Caucasus: April/May '11
IWPR has launched a new training programme aimed at enabling local journalists to produce high-quality video features.
Caucasus: April/May '11
IWPR has launched a new training programme aimed at enabling local journalists to produce high-quality video features.
The IWPR team in the Caucasus is helping journalists and civil society activists to report and campaign more effectively by developing their multimedia reporting skills.
IWPR has begun a training programme which enables participants from across the region to get to grips with the production of web-based video reports, seen as increasingly important as a supplement to mainstream print and broadcast reporting.
“As newspapers have a limited circulation, radio a narrow geographical coverage and TV broadcasting virtually monopolised by a small number of oligarchs, many have felt the solution is shifting production to web-based content – but the skills to generate this content are scarce,” said Beka Bajelidze, IWPR’s regional director in the Caucasus.
“More and more non-governmental organisations as well as media outlets in the south Caucasus region recognise the power of using visual images - particularly video - online. Along with other traditional means of reporting, video can help our partners acquire global audiences.”
Journalists and civil society activists taking part in the training programme are being taught how to produce high-quality video features on subjects that are overlooked by mainstream media or reported in a one-sided way.
Nino Gvedashvili, coordinator for Human Rights House-Tbilisi, says IWPR’s new initiative will enhance the production of video reports which are a powerful advocacy tool.
“Internet media is growing daily in Georgia and video materials have a significant evidential role, helping to tackle alarming issues like human rights violations for example, “ she said.
“It is important to say that IWPR is a defender and provider of best journalistic practices and I am sure its video reporting trainees will follow these standards. IWPR video reports that I have seen are well balanced and all sides are fairly represented. This element is often lacked in local media. I liked IWPR’s video report Women for Peace which precisely shows the concern over how women’s opinions are ignored in peace processes.”
Curently, IWPR offices in Azerbaijan and Armenia are working on new video reports related to issues of concern for these countries.

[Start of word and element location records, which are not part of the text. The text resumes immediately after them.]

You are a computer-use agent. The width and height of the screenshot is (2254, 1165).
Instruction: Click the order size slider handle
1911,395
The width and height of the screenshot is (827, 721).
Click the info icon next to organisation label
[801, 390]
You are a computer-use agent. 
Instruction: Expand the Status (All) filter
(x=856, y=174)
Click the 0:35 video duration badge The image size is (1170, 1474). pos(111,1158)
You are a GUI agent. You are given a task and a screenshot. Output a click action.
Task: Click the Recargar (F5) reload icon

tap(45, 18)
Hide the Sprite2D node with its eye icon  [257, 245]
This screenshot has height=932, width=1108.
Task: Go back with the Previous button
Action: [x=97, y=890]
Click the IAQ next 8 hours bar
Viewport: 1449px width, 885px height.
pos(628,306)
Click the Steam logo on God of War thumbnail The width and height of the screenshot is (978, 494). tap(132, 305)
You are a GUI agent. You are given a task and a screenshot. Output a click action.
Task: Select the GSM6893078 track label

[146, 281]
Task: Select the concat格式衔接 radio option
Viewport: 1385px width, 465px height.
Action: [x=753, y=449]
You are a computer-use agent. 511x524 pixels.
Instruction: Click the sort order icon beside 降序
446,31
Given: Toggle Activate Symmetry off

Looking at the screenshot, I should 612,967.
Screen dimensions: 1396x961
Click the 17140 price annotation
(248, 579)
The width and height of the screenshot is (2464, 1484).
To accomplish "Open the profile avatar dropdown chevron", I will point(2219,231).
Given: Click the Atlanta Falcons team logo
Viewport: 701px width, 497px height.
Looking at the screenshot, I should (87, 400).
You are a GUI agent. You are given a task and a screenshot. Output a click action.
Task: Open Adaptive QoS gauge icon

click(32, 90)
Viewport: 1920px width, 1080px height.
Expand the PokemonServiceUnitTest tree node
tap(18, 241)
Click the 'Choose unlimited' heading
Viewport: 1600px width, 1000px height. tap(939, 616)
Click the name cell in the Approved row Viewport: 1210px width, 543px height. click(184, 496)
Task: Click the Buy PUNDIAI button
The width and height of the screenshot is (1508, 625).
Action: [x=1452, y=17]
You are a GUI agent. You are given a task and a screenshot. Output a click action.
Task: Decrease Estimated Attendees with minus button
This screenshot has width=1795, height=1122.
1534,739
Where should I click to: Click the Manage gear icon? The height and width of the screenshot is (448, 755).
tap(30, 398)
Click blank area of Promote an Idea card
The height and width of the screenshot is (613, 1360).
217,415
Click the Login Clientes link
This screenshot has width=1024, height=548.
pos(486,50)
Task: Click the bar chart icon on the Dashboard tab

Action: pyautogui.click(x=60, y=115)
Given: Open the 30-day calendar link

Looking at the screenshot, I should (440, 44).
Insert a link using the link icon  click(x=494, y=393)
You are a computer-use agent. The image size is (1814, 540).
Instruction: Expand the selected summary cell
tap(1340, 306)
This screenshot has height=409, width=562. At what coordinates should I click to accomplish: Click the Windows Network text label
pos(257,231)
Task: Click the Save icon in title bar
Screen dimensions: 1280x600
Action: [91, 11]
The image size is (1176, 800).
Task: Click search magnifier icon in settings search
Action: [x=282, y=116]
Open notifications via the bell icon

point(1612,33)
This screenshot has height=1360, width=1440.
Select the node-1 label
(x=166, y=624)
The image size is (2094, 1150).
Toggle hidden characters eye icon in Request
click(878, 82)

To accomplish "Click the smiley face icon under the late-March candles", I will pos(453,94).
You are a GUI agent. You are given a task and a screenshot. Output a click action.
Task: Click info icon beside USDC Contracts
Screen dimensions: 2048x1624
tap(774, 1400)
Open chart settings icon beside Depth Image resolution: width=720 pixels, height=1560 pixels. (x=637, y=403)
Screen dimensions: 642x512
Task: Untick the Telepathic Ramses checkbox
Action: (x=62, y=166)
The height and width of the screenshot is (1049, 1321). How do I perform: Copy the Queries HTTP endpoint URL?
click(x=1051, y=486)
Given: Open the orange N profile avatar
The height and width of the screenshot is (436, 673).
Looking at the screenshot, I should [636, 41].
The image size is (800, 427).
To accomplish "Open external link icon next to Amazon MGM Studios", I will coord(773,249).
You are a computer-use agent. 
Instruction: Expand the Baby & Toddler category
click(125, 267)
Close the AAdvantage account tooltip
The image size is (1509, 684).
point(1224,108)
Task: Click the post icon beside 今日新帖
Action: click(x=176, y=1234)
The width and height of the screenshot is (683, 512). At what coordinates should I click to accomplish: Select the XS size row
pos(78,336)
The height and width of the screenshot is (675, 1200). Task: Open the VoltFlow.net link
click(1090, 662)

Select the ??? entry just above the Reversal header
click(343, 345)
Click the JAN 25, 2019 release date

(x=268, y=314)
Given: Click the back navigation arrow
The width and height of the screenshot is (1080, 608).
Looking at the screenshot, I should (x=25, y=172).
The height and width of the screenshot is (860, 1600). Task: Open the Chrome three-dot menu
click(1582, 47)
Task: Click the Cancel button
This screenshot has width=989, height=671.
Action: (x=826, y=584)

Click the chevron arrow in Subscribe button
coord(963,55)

“There are no successful media outlets today that do not have multi-media content support. Journalists from print or radio media all need to possess skills to produce video reports that are trustworthy and reliable,” said Goga Aptsiauri, a journalist from Gori, Georgia.
“IWPR’s video reporting project is very much needed. This is a new direction and efforts to develop it are pertinent and timely. Journalists must follow the pace of media development and this project has great potential to equip and help the local media to allow it to play its vital societal role.”
One training participant, Bacho Gurabanidze, a journalist from Batumi, Ajara, has already put the finishing touches to a video report on unpublicised negotiations between Turkey and Georgia on restoring Georgian religious monuments on Turkish territory and vice-versa – a subject that has provoked some controversy in Georgia.
“It was a very informative report even for me. This subject is very important for the residents of Batumi. When reporting such a sensitive issue as religion, the journalist cannot afford to make an error,” Gurabanidze said.
“I myself learned a lot while working on the report. I think video report is a very useful media product.”